====== Data excerpts

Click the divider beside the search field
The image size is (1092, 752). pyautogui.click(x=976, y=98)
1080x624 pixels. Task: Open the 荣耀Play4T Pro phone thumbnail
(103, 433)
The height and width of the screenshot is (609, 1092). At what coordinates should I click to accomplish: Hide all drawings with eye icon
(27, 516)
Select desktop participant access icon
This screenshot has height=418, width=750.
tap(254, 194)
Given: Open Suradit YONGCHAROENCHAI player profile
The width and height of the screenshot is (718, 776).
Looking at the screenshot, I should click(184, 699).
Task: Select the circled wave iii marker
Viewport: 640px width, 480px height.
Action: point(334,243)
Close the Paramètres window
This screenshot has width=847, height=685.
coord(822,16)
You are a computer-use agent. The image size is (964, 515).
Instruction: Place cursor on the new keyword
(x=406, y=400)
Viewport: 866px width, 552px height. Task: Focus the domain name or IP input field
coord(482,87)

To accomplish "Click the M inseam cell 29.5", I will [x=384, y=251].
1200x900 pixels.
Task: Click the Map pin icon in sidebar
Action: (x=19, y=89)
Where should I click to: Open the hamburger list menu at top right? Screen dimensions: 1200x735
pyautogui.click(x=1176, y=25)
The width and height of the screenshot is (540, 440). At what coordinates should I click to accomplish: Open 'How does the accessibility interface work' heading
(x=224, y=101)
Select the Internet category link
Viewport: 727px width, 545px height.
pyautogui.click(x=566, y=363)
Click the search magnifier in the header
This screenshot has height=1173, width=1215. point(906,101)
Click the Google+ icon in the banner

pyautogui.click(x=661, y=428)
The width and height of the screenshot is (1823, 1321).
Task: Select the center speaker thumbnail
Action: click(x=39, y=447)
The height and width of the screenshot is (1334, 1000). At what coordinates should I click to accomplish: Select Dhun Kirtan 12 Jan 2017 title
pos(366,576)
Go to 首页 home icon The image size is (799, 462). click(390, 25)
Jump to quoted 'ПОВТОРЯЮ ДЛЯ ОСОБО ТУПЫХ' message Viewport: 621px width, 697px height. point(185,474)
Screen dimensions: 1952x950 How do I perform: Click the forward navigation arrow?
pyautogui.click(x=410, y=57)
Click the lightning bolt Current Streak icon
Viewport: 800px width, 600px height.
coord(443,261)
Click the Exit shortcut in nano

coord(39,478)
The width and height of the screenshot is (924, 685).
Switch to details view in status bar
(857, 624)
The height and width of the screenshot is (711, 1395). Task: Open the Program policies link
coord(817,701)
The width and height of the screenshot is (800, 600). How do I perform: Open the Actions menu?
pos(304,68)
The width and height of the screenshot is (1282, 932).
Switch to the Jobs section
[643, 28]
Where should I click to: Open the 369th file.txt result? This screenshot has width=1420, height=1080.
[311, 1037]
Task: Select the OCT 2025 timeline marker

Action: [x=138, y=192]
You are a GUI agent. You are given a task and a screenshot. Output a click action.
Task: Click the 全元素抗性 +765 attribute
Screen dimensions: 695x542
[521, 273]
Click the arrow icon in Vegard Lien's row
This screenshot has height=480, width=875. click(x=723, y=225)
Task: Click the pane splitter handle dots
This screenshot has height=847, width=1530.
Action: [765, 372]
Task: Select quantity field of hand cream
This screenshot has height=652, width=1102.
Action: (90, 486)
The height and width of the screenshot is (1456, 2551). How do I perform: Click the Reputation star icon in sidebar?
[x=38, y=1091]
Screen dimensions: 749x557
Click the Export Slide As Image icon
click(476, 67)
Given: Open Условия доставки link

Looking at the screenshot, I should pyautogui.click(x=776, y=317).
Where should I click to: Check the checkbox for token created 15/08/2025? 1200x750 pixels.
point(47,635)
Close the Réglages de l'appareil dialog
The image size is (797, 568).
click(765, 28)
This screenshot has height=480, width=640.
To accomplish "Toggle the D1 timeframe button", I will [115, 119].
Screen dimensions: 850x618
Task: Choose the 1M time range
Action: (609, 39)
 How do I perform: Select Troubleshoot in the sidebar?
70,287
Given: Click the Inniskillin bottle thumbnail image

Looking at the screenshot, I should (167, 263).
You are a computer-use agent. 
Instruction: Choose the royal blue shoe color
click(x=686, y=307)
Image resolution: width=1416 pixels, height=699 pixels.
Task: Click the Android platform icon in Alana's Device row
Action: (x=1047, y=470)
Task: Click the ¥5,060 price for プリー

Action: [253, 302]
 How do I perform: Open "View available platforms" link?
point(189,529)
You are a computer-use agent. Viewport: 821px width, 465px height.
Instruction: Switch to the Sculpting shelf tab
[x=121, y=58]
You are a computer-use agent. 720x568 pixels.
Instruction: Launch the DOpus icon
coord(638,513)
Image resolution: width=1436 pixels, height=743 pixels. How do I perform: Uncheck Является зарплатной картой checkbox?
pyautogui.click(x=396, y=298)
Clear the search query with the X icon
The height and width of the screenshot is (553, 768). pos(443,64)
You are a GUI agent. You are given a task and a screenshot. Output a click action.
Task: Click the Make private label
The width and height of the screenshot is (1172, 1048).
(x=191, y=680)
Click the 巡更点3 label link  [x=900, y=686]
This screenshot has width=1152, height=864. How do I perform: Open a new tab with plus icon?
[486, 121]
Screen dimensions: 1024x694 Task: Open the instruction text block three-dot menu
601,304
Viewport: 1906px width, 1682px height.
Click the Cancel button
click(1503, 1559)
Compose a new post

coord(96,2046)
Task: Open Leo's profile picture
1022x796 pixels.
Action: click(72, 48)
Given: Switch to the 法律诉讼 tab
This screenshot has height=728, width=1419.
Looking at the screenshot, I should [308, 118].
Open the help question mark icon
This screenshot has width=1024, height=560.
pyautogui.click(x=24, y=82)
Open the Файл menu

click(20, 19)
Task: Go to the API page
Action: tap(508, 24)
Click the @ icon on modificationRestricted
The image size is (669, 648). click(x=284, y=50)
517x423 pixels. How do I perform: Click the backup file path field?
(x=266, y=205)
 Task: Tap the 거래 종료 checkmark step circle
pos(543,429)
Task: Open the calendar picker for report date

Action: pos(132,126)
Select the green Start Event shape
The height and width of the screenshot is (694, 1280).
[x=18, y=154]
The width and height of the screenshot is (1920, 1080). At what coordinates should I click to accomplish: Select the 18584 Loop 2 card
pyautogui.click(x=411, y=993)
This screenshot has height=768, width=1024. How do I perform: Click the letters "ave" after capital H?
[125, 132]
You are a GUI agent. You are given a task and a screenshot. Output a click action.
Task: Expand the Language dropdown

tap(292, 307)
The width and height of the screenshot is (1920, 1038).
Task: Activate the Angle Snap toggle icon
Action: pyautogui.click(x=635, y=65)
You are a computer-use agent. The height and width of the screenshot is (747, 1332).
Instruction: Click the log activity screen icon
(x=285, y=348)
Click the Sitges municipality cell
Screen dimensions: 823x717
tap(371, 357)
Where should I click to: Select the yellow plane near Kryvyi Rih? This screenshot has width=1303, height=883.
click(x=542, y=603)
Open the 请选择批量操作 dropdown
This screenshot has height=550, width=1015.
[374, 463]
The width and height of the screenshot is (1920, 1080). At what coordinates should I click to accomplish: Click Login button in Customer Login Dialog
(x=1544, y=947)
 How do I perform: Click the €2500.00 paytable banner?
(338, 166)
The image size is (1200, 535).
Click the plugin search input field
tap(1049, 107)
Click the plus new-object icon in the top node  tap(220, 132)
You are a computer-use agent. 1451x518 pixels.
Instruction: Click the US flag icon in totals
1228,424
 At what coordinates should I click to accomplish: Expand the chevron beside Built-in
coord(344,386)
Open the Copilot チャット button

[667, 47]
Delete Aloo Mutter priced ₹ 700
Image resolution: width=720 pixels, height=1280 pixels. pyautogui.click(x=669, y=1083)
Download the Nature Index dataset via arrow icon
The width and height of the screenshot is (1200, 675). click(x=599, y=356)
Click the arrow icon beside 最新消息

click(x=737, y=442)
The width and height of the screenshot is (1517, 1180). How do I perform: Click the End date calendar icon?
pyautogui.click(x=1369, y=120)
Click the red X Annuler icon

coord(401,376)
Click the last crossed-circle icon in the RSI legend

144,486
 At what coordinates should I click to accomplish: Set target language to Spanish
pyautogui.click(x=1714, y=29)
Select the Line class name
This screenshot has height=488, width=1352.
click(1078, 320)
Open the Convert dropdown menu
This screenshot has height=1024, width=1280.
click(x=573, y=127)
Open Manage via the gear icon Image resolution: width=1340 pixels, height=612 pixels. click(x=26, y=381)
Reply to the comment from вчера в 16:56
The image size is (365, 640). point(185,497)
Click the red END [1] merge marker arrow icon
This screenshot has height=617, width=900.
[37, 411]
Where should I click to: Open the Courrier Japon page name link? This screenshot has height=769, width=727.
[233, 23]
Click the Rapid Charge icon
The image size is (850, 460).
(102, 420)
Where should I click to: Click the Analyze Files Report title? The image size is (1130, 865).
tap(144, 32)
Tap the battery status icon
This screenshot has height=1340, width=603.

============

To do: Every line above with the word "Close" belongs in the answer, copied as written.

Answer space:
Close the Paramètres window
Close the Réglages de l'appareil dialog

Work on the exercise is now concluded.